Data extracted from a collection
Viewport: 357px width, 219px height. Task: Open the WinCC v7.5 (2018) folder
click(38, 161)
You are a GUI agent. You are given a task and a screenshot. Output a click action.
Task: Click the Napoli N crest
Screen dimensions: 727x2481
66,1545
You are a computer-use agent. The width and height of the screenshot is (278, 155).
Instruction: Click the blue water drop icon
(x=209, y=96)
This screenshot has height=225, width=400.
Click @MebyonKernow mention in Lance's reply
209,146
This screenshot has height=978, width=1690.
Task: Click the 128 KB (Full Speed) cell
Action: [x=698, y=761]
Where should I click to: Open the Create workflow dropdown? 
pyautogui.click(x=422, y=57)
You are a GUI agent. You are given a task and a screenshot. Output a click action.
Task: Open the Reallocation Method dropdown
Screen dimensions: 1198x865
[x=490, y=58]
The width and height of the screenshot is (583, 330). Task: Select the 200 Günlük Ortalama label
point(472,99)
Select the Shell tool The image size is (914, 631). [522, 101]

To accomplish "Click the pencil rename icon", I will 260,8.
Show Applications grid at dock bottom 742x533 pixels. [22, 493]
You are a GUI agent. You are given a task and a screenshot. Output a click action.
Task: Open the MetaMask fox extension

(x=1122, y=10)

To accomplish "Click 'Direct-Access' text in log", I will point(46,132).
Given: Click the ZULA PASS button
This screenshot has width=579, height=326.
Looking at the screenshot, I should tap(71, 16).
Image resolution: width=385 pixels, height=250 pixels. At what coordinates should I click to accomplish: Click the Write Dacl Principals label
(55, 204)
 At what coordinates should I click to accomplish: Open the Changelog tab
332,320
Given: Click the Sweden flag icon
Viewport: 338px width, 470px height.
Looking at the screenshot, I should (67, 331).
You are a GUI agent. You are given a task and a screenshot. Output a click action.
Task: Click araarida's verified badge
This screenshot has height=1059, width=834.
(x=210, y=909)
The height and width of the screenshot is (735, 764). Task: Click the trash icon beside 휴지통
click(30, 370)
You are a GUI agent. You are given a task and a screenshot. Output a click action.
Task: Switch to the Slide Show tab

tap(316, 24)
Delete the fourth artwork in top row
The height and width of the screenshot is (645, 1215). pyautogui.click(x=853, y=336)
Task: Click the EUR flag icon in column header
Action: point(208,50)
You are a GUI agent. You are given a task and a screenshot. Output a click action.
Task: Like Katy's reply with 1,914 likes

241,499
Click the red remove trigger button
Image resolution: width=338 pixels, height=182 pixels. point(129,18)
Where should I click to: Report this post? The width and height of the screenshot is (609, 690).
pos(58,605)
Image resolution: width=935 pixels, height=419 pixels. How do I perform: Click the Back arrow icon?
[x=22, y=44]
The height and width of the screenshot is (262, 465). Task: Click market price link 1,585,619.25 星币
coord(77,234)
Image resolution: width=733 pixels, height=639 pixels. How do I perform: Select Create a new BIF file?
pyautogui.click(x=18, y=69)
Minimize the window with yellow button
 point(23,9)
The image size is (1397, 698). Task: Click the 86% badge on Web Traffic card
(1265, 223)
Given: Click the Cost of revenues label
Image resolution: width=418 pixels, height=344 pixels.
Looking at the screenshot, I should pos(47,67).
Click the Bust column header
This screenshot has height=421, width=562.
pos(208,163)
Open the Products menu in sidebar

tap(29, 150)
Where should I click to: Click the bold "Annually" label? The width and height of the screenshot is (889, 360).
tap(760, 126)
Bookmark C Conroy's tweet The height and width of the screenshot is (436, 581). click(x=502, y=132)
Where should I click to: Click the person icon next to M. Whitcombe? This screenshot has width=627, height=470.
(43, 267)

** Task goal **
For each line of the entries that includes "will", show that line.

** Expected output **
To accomplish "Click the pencil rename icon", I will 260,8.
To accomplish "Click 'Direct-Access' text in log", I will point(46,132).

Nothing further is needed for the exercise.